Everybody leads with Congress’ final approval of what the New York Times calls “the biggest tax cut in a generation.” The plan cuts taxes by $1.35 trillion over the next decade and puts rebate checks in the mail for most American taxpayers this summer. The Washington Post calls it a “major victory” for President Bush, though not one without costs. The WP says that Bush’s budget and tax proposals were a major factor in Sen. James Jeffords’ decision to leave the Republican Party. Jeffords, however, voted in favor of the final bill, which Bush is expected to sign into law in a few days. The bill’s supporters believe it will “bolster the sagging economy,” according to the Los Angeles Times, while its opponents see it “limiting the reach of government by draining it of resources.” The final tallies were a bit light (it passed 240-154 in the House, 58-33 in the Senate) because some members of Congress had already left town for the holiday weekend. 

The WP has a longish background story on the bill’s principle authors in the Senate, Democrat Max Baucus of Montana and Republican Charles Grassley of Iowa, two relatively undistinguished senators whose centrist proposals raised the hackles of the more extreme members of their respective parties. Soon-to-be Majority Leader Tom Daschle told Baucus that he was “abandoning his colleagues and assured him that people would remember his breach for a long time.” But Baucus has other fish to fry: He is up for re-election next year in a state that Bush dominated last November.

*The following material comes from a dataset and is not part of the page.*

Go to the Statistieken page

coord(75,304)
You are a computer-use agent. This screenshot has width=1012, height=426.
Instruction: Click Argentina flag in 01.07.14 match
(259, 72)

The LAT fronts a debate among Islamic clerics concerning the use of religion as a rationale for violence. At issue is whether suicide bombers are to be considered martyrs, and therefore eligible for salvation, or merely suicides, headed for damnation. There is no obvious consensus and no single authoritative voice to rule on the matter. According to the paper, “martyrdom is an enticing reward for believers who are promised eternal life in paradise, permission to see the face of Allah, the loving kindness of 72 young virgins who will serve each martyr in heaven and the privilege to promise 70 relatives eternity in heaven.”

The NYT fronts the Audi A2, a sporty compact that gets 78 miles per gallon and “emits fewer ‘greenhouse’ gases than almost any vehicle on the market.” It’s all the rage in Europe but will probably never make it in the new world because it has a diesel engine, the use of which is severely restricted in the U.S. Oddly, a report from the National Academy of Sciences, due in July, will tout the diesel as “the surest, fastest way to improve the efficiency of the American fleet,” but will not recommend any changes in the environmental laws that stand in the diesel’s way.

It seems, according to a LAT front, that women from the nation’s elite colleges have found a new way to pay their tuition: they’re selling their eggs, mostly, as one might expect, in California. They are responding to ads such as this one: “Intelligent, athletic egg donor needed for loving family. You must be at least 5’10”. Have a 1400+ SAT score. Possess no major family medical issues. $50,000.” The practice has raised ethical concerns in the egg-donor community, with some saying that women who are struggling financially are not in a good position to assess the health risks involved in the procedure.

The WP goes inside with the new green card law that is pulling the rug out from many illegal immigrants. Seemingly well-intentioned, the law allows undocumented immigrants to establish residency in the U.S. if they have a close relative, spouse, or employer who will sponsor them. Unfortunately, the process is rather lengthy (“It’s going to be a 14-year wait,” a man is told by an INS worker), and many immigrants “have lost their jobs, because to benefit from the law, they had to reveal that they were working illegally.” Many immigrants apparently believed that the law conferred amnesty.  

The NYT fronts a report on white flight from the Great Plains states, where many counties are losing much of their population. Slope County, N.D., “the whitest county in the nation,” once home to a bustling 5,000 people, is down to 767, all but three of whom are white. (That’s less than one person, white or otherwise, per square mile.) Meanwhile, American Indians are “coming home” to reservations in the territory, many of them to work in casinos, the “so-called new buffalo.” Real buffalo are back as well, 300,000 of them as opposed to only the few hundred that roamed around 1900. “Much of Montana is nearly as open today as it was when Lewis and Clark explored there nearly 200 years ago.” In describing the “ghostly” feel of the plains, the Times claims, in a story otherwise notable for its sobriety, that “the wind blows so hard that a cup of coffee brought outside develops whitecaps.”